WHAT YOU NEED TO DO |
The lines from the one containing "The width and height of the screenshot is (1858, 1144)." through the last line below, both ends included, must be reproduced exactly, with no pictures.

DATA RECORDS |

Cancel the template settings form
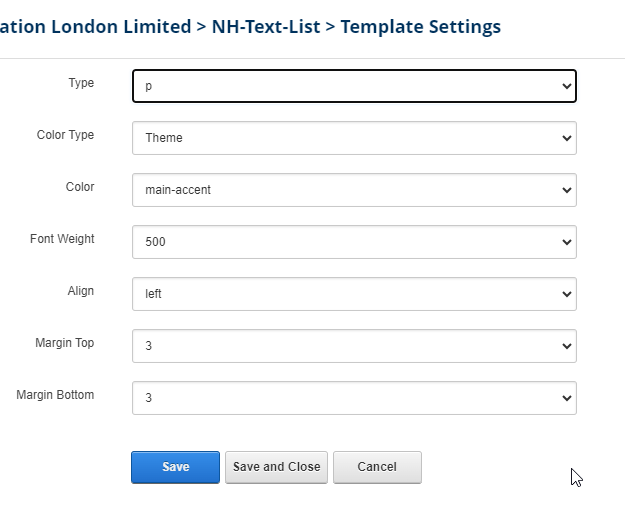 [377, 467]
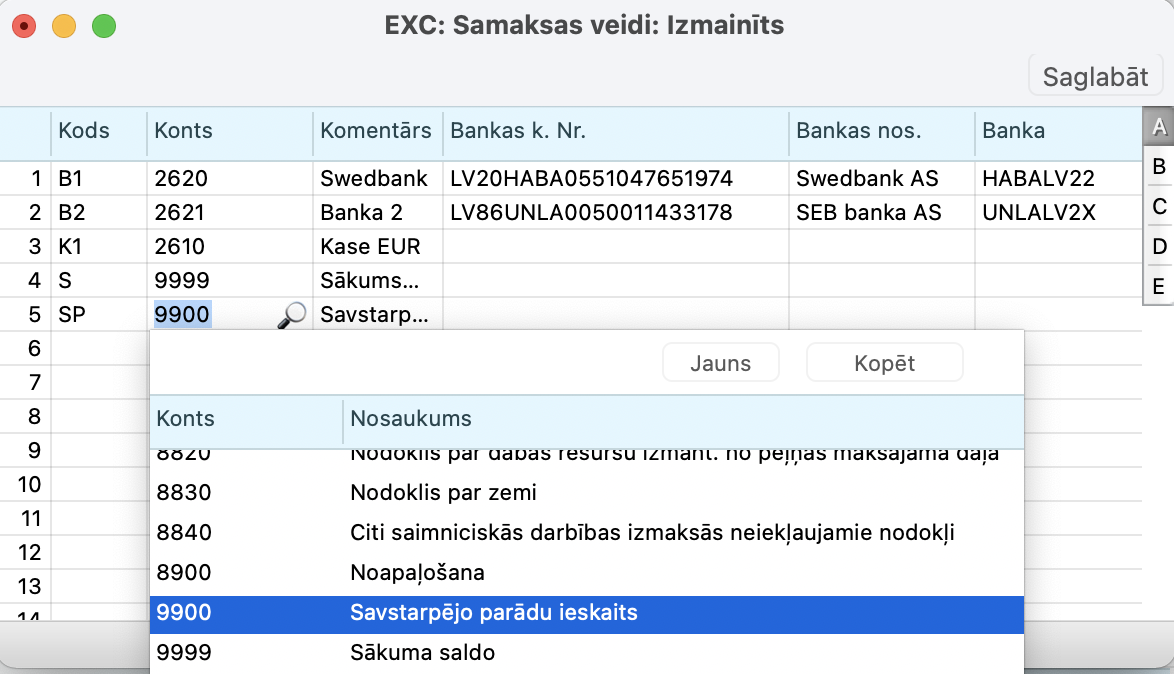The width and height of the screenshot is (1174, 674).
Task: Select highlighted 9900 Savstarpējo parādu ieskaits row
Action: pyautogui.click(x=586, y=613)

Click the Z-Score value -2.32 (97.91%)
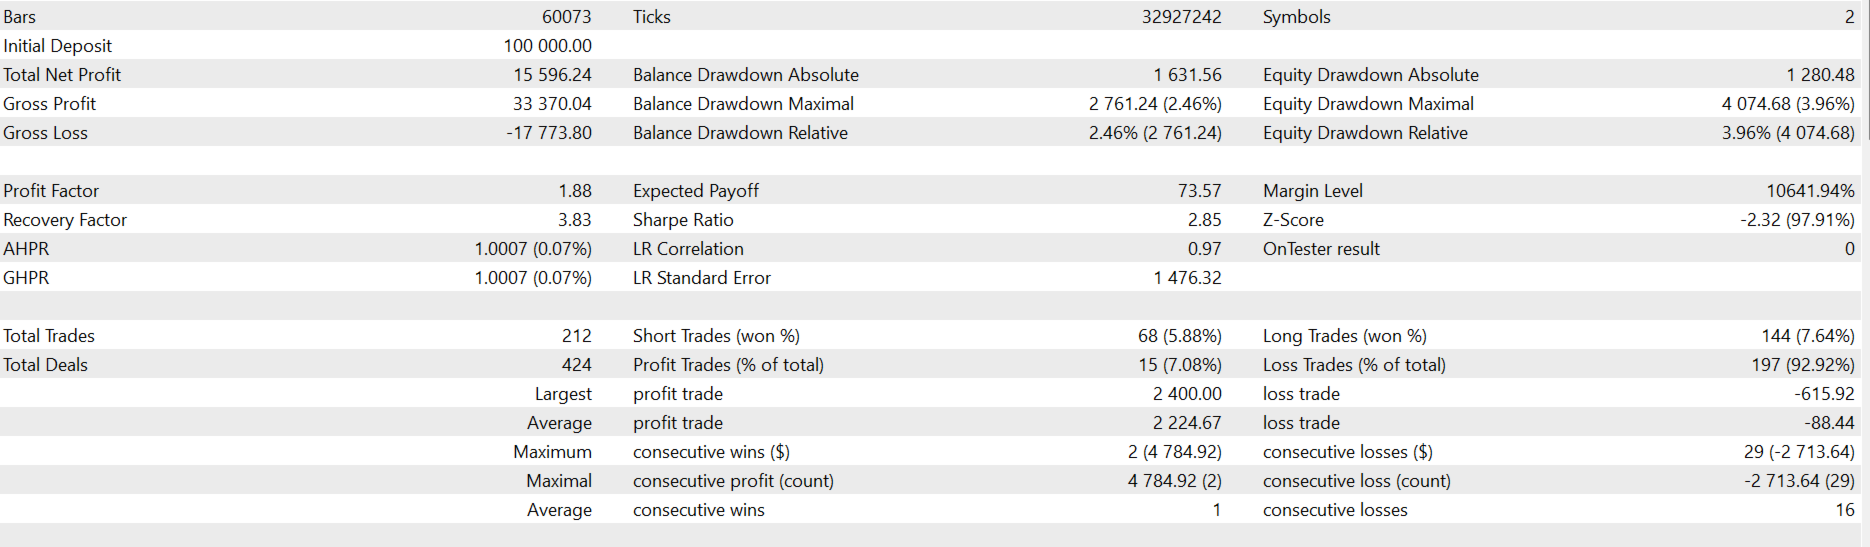pos(1797,220)
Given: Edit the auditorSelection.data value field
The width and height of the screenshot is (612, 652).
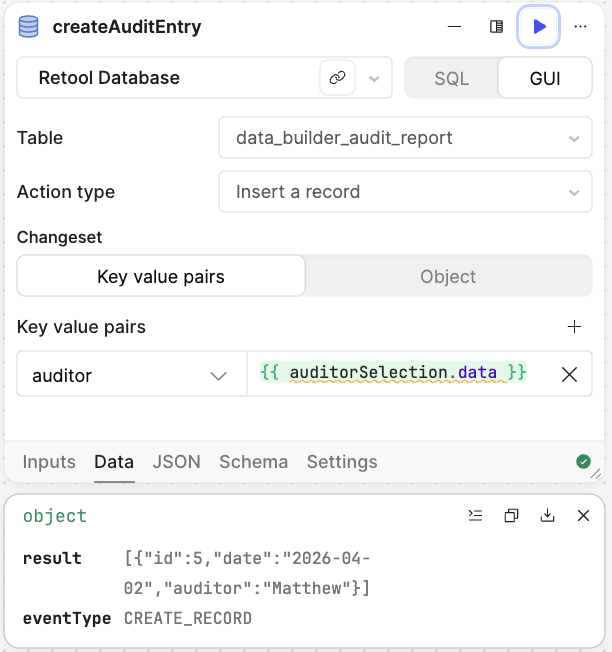Looking at the screenshot, I should tap(400, 374).
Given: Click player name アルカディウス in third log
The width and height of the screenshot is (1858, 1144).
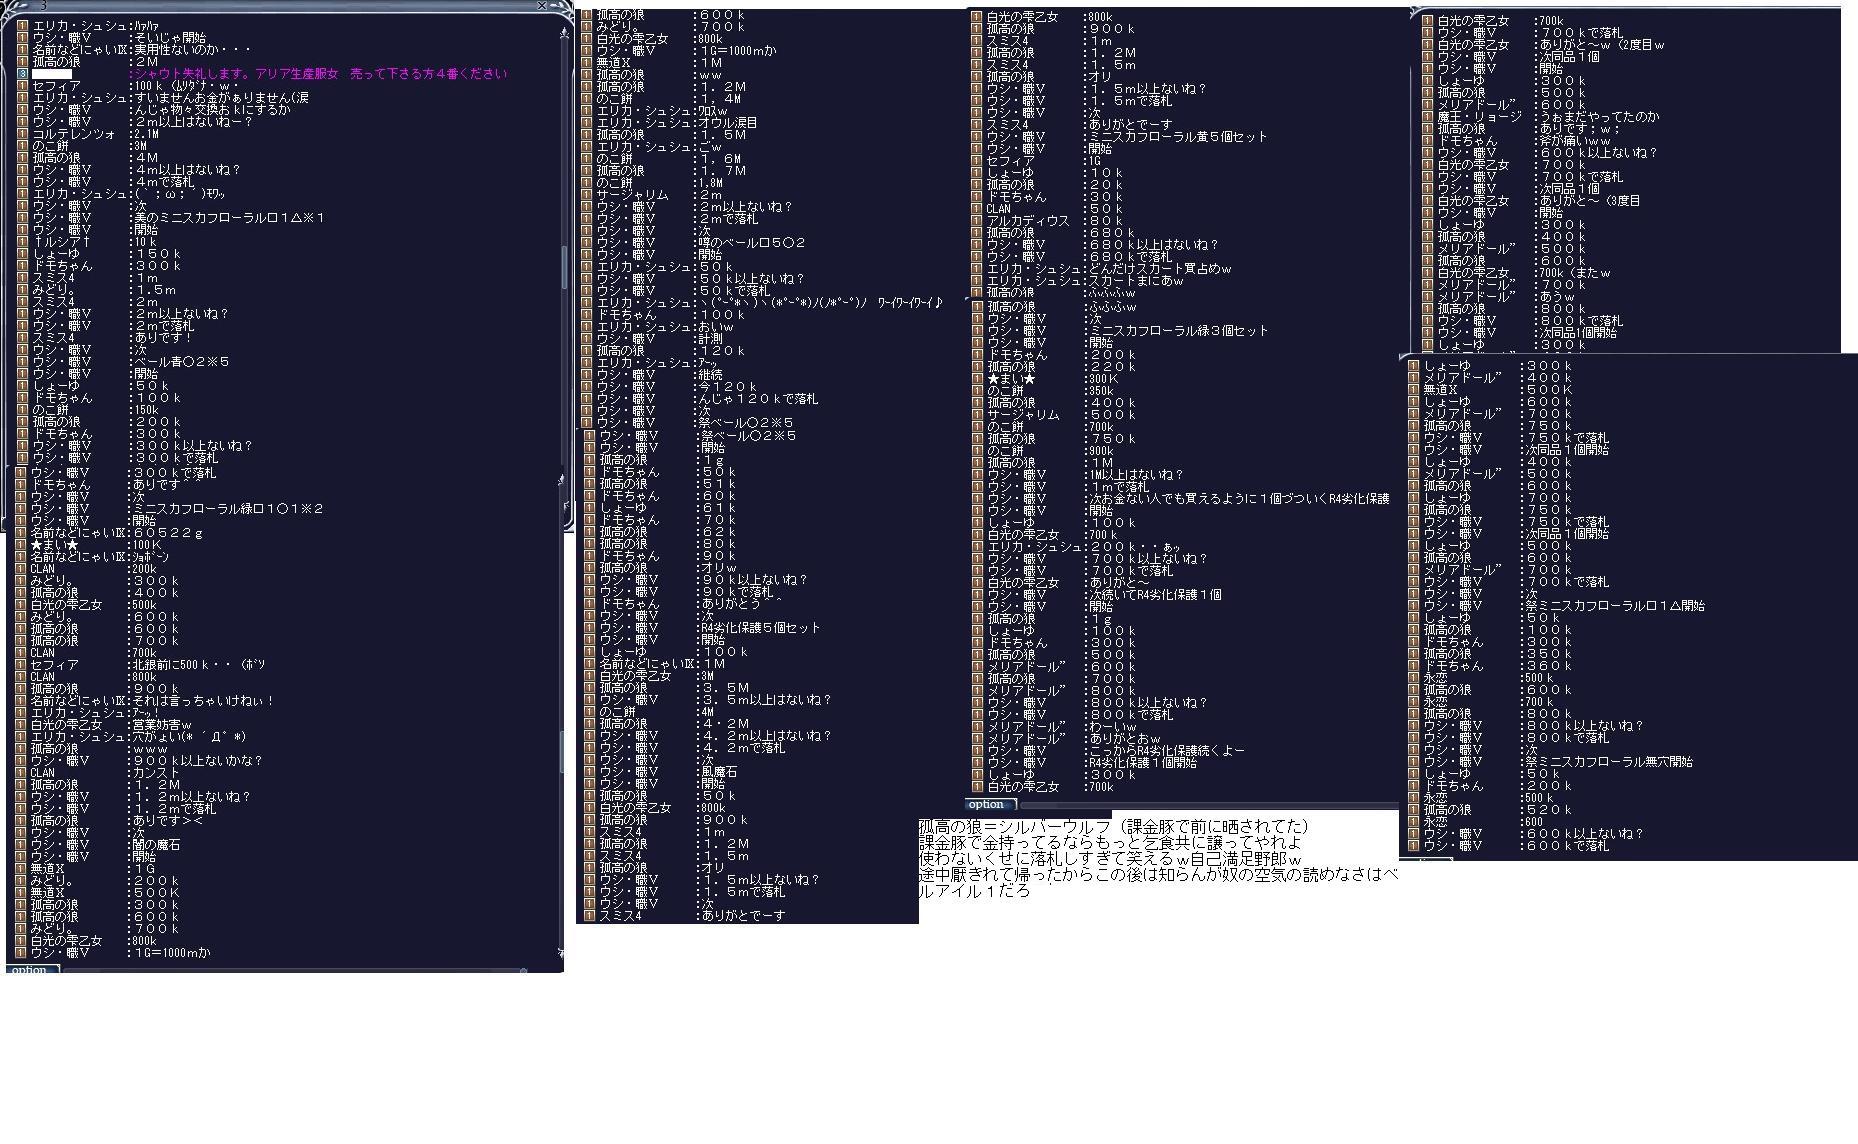Looking at the screenshot, I should (1027, 221).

SOLVED PROBLEM |
The width and height of the screenshot is (1858, 1144).
Looking at the screenshot, I should (1027, 221).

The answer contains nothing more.